With a market share of 0.5%, cash on delivery (COD) is among the least frequent payment methods used in German ecommerce. That said, it remains an important option for certain customer groups and specific applications.
This article explains how cash on delivery works, the fees involved, and the pros and cons of this approach for vendors and shoppers. We’ll also cover what you need to consider when entering COD transactions into your records, as well as other payment choices available to you as an online retailer.
What’s in this article?
- What does cash on delivery mean?
- Cash on delivery fees and limits
- What are the advantages of cash on delivery?
- What are the disadvantages of cash on delivery?
- Key considerations when accounting for cash-on-delivery payments
- When are retailers not advised to use this payment method?
- What are the alternatives to cash on delivery?
What does cash on delivery mean?
Cash on delivery is a payment method in which the buyer pays for the goods they have ordered upon delivery, directly to the carrier. That means settlements are made in banknotes or by card when the package is handed over, rather than in advance. This approach is most common in ecommerce, and some of the larger shipping companies, such as DHL and GLS, offer it as well.
How cash on delivery works
There are just a few steps involved in COD. Here’s how it typically works:
- Offer and select the payment option: Online retailers have to activate this payment option in their shop system. Customers can then select cash on delivery during the ordering process.

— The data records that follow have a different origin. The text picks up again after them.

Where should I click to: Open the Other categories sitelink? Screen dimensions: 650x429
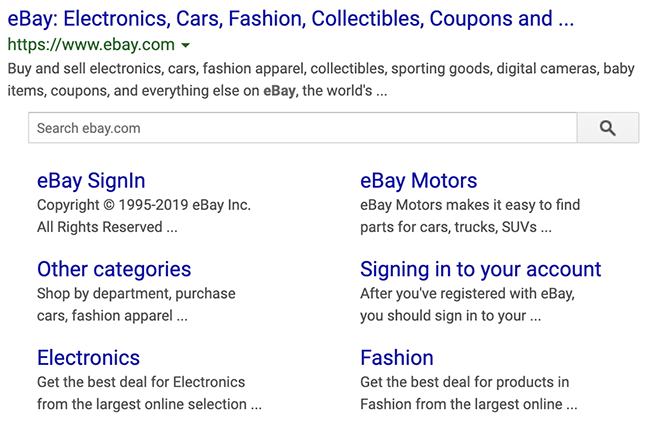point(114,269)
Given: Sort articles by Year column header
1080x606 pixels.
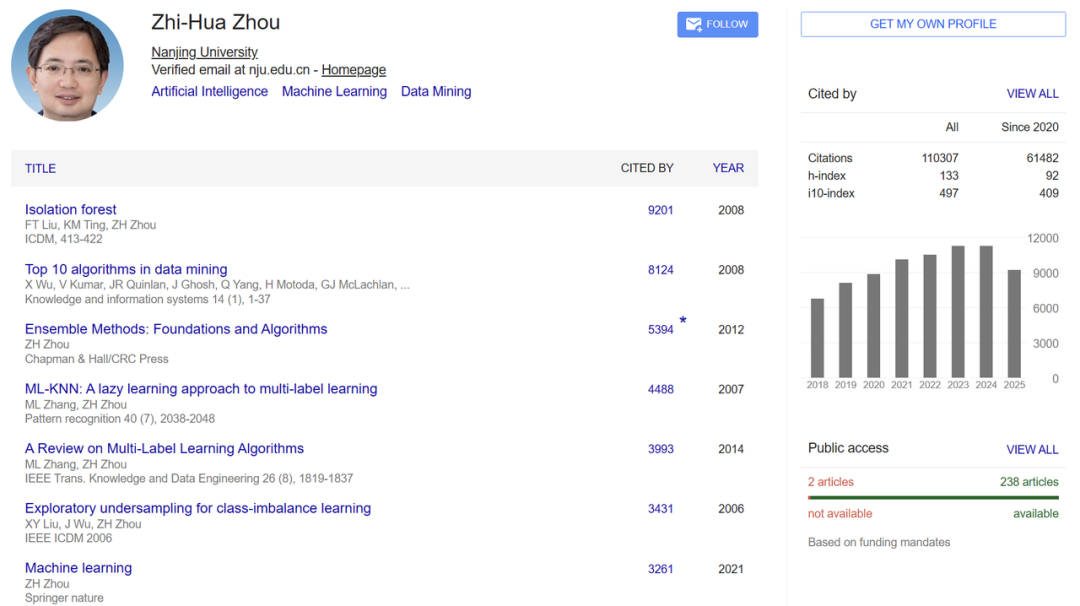Looking at the screenshot, I should (728, 168).
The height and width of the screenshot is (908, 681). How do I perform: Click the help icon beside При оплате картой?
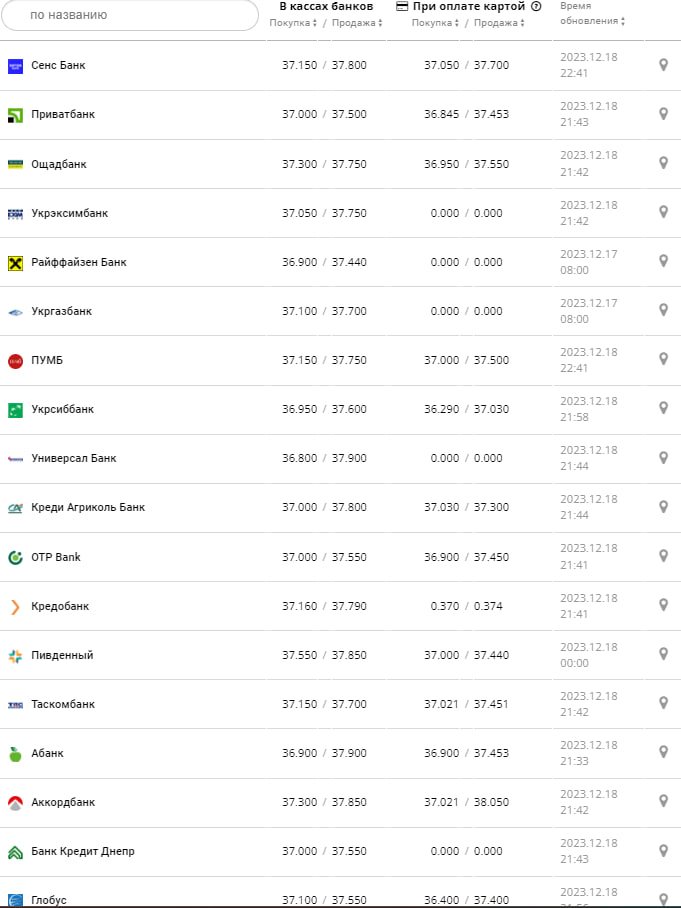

- Shipping and delivery: A shipping carrier handles delivery as an additional service. The recipient must personally accept the parcel. If the original addressee is not at home, an authorized person could sign for the package as well.
- Payment: The recipient settles the invoice total for the product, plus shipping costs and a cash-on-delivery fee, directly to the shipper. They then issue a proof of purchase and hand over the parcel.
- Receive funds: After the buyer pays, the shipper transfers the invoice total to the vendor’s business account. The retailer then receives a receipt or a digital confirmation of the transaction and records the funds received.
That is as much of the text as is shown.